A Palestinian man dressed as Santa Claus gestures as he rides a camel in Jerusalem's Old City
JOHANNESBURG - Omicron's rise has heralded another pandemic-tinged Christmas for billions, with Santa's arrival and longed-for family reunions overshadowed by the prospect of yet more Covid restrictions.
Festive jokes about reindeer having "herd immunity" and millions isolating "Home Alone" may be wearing thin, but the emergence of the ultra-infectious Omicron variant means the pandemic isn't going anywhere.
For a second straight year, surging infections have complicated yuletide plans from Sydney to Seville.
In Bethlehem - the city Christians believe was Jesus' birthplace - hoteliers expecting an influx of tourists have been disappointed.
After a near-total pandemic lockdown last year, Israel's borders are again closed.
This year, like last, midnight mass in the city on Christmas Eve will be reserved for a small circle of people by invitation only and celebrations on Friday were subdued.
"It is a bit surreal... there is a selfish part where it's like 'oh I get to see this place so empty' but on the other hand you feel for the shops, all the money they are losing, it's really quite tragic", American student Hudson Harder told AFP.
For a second straight year, surging infections have complicated yuletide plans from Seville to Sydney
In Europe, governments are reimposing misery-inducing safety measures that are draining the fun from Christmas for many.
The Netherlands is back in lockdown while Spain and Italy have made wearing masks compulsory outdoors.
And with the United Kingdom recording a record high number of Covid-19 infections on Thursday, British Prime Minister Boris Johnson suggested getting a vaccine booster shot as a Christmas gift for relatives.
In France, the government urged people to get booster shots just three months after initial jabs, down from the current suggestion of five months as it sought to fight off the fast-spreading Omicron.
'Sliver of hope'
Still, Christmas gatherings will be easier than a year ago in many other places around the world.
Most Australians are allowed to travel interstate over the festive break for the first time in two years, bringing a touch of Christmas sparkle even as case numbers hit record highs.
Children dressed as Santa Claus play with a soccer ball as they celebrate at their school ahead of Christmas in Chennai
"We've all witnessed the moving scenes of people at airports after months of separation," Sydney's Catholic Archbishop Anthony Fisher said in his Christmas message.
"In such dark times, Christmas is a ray of light, a sliver of hope."
Pope Francis is still scheduled to deliver the traditional Christmas Eve midnight mass from St Peter's Basilica.

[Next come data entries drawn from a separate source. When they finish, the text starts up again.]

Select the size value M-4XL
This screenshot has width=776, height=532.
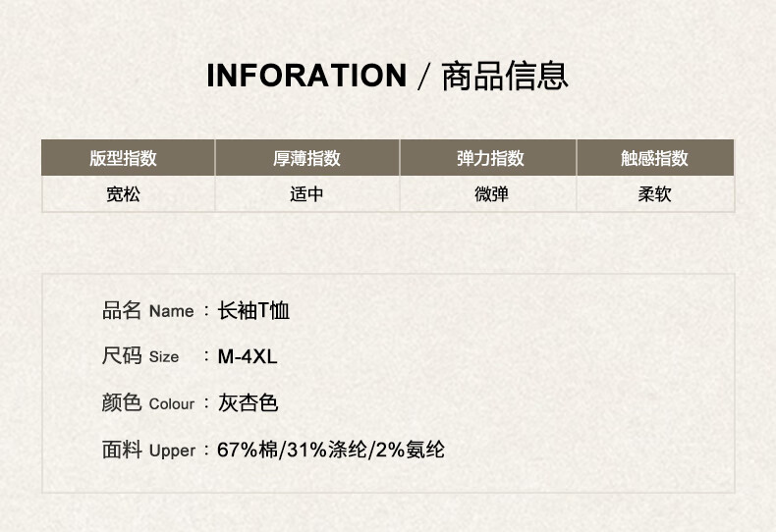tap(248, 356)
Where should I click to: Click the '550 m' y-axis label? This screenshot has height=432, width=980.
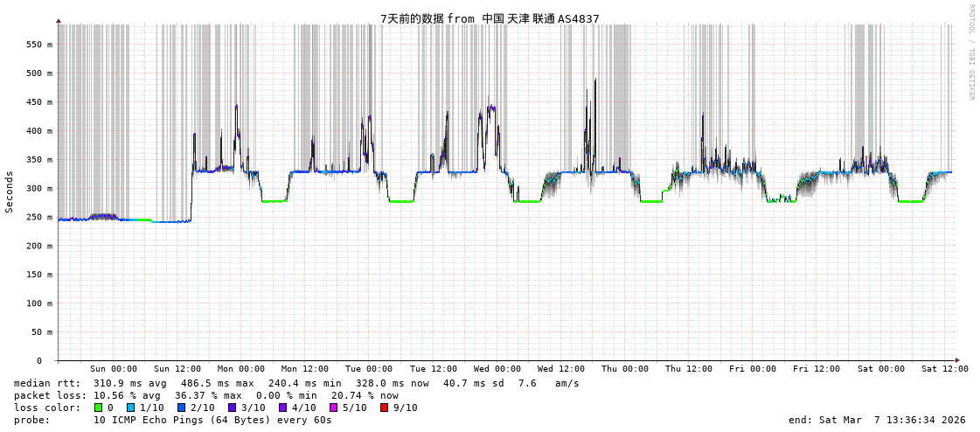(38, 45)
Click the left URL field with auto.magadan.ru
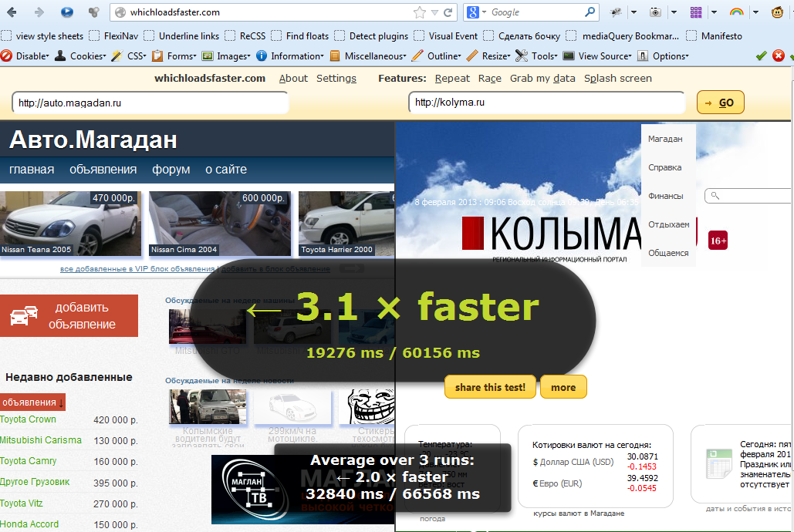Screen dimensions: 794x532 click(x=150, y=103)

Millions of Americans are also on the move during the busy travel days before Christmas, even as Covid infections with Omicron surpass the peak of the Delta wave and hospitals run out of space for patients.
However, thousands of them are set to face a grim holiday weekend, with major carrier United cancelling 120 flights because infection numbers had impacted flight crews and other operations.
And the spectre of getting sick was also rattling nerves, and threatening plans.
"I was planning to meet up with my family, but I might be positive for Covid, so that's something that I don't think is going to be happening," Queens resident Maria Felix said as she awaited a test result.
Operation Present Drop
In one sign of people's darkened mood, one of the most popular shows on Netflix in the run-up to Christmas has been "The Unforgivable", a less-than-festive tale of a murderer released from prison and struggling to win redemption.
Books on identity and slavery topped the New York Times bestsellers and a profanity-laden rant about a bad break-up led the Spotify charts -- beating even Mariah Carey's perennial Christmas hit "All I Want for Christmas Is You".
Syrians gather around a Christmas tree in the capital Damascus
But angst borne from a seemingly interminable crisis, long testing queues, cancelled flights and close contact notifications will not prevent Santa from doing his rounds.
The hirsute spreader of holiday cheer has reportedly been cleared for travel in Canada's airspace after showing proof of vaccination and a pre-flight negative Covid test, Ottawa's transport minister said.
Santa's flight crew - including reindeer Rudolph, whose "nose shone red and bright (but) made sure he had no COVID-19 symptoms before taking off" - have also been given the all clear.
Seasonal sparkle as Sydney lights up for Christmas
"Our air traffic controllers will be guiding Santa safely through Australian airspace," said aviation safety authority Airservices.
"He's cleared to fly at 500 feet so he can skim the rooftops and deliver his presents quickly and quietly - after all, his magical sleigh isn't your average aircraft."